Once the line containing "No thanks, I'll pay full price (25, 1319)" is found, copy that line and all remaining lines of the records exactly, including the last one, and add nothing.

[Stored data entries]
□ □ □ □ □

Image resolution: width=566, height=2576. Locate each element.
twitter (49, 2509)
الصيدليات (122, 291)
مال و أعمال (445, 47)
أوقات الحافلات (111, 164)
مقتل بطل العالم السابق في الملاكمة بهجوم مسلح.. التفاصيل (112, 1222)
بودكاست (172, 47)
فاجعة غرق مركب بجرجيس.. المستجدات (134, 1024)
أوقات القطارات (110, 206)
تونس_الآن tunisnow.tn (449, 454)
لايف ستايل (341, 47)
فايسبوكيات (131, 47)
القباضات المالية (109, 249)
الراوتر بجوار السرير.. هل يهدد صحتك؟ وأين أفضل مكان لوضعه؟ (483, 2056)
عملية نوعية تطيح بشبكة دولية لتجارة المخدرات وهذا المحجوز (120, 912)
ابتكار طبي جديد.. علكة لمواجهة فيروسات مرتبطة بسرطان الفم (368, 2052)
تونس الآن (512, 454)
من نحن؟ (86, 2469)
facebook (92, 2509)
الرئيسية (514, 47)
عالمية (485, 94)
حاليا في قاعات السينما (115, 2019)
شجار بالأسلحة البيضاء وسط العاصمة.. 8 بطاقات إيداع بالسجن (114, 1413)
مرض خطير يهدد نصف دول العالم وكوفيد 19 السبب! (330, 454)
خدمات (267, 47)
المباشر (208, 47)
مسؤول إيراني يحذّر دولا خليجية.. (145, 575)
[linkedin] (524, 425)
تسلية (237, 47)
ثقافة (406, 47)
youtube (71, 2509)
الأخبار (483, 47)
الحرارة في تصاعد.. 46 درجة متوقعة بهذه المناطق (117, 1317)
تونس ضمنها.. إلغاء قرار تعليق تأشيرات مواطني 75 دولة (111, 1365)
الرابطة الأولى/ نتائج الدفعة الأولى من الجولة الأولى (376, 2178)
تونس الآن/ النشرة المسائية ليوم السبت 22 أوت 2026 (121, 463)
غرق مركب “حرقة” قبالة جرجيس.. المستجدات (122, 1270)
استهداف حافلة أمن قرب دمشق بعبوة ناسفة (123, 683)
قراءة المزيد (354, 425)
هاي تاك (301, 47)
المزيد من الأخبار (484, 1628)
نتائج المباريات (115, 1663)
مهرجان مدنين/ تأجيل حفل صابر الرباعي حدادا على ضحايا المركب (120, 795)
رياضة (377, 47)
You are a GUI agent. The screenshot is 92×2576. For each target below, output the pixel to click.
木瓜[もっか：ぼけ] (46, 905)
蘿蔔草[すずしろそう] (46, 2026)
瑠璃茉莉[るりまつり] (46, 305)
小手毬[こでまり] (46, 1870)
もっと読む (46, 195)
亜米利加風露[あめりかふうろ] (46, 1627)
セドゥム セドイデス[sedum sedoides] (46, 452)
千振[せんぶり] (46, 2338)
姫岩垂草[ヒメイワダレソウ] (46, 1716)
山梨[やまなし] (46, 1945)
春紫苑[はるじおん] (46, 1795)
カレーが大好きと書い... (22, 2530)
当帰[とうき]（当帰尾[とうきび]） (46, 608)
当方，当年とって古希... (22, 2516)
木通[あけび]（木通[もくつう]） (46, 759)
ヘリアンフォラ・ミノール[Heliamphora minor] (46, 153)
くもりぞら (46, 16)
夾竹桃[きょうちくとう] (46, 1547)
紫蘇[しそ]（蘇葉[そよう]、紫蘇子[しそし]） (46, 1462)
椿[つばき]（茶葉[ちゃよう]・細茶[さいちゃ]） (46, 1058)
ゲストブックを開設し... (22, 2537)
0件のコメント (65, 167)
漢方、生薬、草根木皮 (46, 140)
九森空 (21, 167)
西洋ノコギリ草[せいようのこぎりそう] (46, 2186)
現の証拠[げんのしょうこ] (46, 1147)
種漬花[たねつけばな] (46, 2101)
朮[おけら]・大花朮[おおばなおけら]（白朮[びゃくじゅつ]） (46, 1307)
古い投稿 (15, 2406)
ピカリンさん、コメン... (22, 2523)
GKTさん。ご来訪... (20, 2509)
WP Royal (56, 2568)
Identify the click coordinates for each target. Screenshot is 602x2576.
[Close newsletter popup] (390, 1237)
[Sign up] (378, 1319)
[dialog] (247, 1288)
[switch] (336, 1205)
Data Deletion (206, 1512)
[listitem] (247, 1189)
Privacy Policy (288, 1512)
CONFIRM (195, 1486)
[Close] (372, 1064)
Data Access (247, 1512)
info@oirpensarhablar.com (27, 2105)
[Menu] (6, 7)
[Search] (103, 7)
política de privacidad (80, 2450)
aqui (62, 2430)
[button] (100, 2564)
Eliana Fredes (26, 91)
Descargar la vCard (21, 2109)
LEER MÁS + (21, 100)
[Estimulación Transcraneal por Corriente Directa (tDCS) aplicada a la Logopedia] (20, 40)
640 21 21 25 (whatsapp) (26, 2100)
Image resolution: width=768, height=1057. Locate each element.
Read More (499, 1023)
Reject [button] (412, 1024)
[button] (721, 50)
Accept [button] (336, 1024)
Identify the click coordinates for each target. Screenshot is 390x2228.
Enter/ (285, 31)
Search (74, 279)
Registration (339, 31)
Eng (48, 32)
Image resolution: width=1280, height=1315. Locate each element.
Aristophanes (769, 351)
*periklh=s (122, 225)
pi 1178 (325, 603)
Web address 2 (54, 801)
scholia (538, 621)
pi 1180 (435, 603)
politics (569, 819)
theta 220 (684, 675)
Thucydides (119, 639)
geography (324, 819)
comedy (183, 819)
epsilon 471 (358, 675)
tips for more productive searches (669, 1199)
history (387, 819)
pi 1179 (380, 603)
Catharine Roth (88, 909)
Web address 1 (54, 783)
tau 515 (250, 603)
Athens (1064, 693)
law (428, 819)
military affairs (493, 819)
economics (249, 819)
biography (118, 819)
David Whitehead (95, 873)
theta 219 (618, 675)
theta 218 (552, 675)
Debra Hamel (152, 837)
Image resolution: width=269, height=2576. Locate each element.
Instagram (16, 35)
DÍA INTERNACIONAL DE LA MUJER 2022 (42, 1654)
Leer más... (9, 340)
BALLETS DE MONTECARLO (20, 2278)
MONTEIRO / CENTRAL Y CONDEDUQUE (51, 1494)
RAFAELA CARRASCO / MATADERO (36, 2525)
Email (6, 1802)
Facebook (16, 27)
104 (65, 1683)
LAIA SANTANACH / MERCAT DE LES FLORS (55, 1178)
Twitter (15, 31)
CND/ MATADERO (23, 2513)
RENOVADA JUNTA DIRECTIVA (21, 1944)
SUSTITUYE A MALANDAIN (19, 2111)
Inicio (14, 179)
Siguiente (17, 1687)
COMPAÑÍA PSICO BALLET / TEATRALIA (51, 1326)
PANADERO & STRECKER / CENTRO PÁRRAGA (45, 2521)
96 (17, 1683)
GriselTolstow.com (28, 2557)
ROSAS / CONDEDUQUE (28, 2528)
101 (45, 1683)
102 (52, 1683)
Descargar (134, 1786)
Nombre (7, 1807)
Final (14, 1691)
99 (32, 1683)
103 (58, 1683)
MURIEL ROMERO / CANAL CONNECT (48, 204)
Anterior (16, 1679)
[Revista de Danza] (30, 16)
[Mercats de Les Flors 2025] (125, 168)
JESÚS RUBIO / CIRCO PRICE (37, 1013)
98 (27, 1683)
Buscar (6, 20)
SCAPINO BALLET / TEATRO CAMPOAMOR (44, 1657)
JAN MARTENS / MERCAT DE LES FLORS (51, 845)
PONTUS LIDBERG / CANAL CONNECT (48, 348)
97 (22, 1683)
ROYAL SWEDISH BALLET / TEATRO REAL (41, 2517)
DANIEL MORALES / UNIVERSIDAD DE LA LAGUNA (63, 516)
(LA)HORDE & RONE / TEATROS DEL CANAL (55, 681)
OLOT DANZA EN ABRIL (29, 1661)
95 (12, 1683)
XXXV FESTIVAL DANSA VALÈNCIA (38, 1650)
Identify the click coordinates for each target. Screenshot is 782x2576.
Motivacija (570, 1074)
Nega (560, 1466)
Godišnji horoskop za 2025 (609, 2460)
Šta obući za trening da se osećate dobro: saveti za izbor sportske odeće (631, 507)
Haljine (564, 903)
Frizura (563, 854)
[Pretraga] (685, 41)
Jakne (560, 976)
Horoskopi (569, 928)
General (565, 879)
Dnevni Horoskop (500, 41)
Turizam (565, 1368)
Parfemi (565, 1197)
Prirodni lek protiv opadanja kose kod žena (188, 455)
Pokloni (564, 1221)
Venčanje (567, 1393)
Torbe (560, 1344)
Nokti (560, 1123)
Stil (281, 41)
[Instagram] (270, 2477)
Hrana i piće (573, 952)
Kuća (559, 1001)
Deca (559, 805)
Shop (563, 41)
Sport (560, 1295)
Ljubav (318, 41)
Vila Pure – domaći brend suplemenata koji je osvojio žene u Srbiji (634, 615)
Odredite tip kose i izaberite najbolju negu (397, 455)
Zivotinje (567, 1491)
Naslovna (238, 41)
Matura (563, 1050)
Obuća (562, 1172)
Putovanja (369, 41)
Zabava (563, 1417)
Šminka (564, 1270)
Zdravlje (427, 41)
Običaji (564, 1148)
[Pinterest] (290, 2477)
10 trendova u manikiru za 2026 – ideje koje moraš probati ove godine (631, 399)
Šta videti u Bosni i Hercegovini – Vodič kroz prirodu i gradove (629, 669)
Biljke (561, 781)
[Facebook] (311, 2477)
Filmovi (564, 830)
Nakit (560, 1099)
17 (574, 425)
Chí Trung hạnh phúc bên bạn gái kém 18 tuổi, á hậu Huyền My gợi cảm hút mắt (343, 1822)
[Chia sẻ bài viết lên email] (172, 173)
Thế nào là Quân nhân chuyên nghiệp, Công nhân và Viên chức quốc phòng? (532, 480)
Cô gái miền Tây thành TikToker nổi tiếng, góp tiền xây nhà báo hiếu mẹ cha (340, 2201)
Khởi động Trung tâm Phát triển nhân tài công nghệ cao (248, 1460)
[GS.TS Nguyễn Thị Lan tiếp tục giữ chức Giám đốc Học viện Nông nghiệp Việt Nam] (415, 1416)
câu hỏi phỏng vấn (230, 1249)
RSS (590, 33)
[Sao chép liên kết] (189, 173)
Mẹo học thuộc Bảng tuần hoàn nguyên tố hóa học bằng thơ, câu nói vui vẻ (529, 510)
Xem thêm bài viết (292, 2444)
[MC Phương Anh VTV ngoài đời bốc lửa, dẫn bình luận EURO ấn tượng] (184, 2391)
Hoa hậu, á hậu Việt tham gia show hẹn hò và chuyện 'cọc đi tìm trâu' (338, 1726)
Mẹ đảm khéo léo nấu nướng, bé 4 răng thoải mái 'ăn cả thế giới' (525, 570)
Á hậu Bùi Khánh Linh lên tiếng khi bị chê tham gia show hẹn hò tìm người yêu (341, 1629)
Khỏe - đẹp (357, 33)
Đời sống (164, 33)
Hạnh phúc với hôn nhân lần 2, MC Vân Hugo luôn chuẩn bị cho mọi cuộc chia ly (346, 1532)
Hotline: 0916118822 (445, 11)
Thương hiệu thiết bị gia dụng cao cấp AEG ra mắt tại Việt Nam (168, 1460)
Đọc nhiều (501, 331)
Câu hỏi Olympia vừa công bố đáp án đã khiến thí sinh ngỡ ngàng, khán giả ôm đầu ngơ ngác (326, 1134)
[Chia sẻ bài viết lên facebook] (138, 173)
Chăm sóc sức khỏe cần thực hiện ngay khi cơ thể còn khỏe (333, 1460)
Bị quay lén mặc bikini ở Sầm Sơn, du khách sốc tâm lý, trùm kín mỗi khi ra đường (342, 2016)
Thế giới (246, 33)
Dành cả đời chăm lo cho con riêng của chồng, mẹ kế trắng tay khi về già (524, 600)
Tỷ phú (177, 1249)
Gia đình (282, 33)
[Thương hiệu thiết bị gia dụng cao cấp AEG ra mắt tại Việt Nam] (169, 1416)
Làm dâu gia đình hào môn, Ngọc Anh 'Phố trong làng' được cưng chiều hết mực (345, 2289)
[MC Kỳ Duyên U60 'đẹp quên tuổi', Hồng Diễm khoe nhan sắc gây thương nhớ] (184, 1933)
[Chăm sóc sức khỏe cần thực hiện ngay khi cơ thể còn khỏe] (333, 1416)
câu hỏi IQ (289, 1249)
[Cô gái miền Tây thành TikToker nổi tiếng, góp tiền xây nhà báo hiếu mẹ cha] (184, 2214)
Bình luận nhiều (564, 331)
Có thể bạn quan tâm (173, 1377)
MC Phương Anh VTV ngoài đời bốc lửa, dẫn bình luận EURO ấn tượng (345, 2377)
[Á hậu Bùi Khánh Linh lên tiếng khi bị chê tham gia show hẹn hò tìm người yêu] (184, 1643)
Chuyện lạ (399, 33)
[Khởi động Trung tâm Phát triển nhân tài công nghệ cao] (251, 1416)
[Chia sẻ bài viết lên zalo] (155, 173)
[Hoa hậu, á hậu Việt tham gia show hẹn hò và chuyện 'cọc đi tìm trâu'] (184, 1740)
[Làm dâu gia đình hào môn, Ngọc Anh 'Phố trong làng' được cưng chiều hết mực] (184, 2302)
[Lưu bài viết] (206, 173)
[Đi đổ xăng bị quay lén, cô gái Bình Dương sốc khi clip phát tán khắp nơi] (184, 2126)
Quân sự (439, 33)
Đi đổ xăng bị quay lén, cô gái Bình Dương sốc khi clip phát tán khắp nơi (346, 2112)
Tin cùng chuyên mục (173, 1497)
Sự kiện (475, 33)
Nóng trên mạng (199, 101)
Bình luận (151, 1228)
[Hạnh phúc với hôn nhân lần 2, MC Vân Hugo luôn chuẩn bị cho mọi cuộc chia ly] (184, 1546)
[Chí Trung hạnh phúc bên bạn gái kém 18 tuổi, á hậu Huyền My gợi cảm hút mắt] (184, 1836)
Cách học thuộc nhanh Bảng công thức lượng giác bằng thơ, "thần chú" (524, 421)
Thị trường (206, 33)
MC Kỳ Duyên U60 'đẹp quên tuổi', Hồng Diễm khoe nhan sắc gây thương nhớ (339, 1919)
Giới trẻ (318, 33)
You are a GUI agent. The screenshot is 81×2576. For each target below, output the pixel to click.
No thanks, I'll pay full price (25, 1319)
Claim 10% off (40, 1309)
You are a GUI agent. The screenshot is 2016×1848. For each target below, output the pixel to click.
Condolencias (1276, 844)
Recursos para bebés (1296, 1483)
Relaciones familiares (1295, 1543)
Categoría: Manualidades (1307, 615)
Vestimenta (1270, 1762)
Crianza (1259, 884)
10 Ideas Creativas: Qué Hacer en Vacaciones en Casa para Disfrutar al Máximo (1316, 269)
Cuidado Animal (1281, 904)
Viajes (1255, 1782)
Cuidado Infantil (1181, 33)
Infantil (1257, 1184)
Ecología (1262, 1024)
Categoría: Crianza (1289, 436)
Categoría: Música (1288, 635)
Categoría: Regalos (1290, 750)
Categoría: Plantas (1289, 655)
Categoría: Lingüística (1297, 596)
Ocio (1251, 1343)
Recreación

□ □ □ □ □

Reply to the exercise
No thanks, I'll pay full price (25, 1319)
Claim 10% off (40, 1309)
You are a GUI agent. The screenshot is 2016×1848. For each target below, output the pixel to click.
Condolencias (1276, 844)
Recursos para bebés (1296, 1483)
Relaciones familiares (1295, 1543)
Categoría: Manualidades (1307, 615)
Vestimenta (1270, 1762)
Crianza (1259, 884)
10 Ideas Creativas: Qué Hacer en Vacaciones en Casa para Disfrutar al Máximo (1316, 269)
Cuidado Animal (1281, 904)
Viajes (1255, 1782)
Cuidado Infantil (1181, 33)
Infantil (1257, 1184)
Ecología (1262, 1024)
Categoría: Crianza (1289, 436)
Categoría: Música (1288, 635)
Categoría: Regalos (1290, 750)
Categoría: Plantas (1289, 655)
Categoría: Lingüística (1297, 596)
Ocio (1251, 1343)
Recreación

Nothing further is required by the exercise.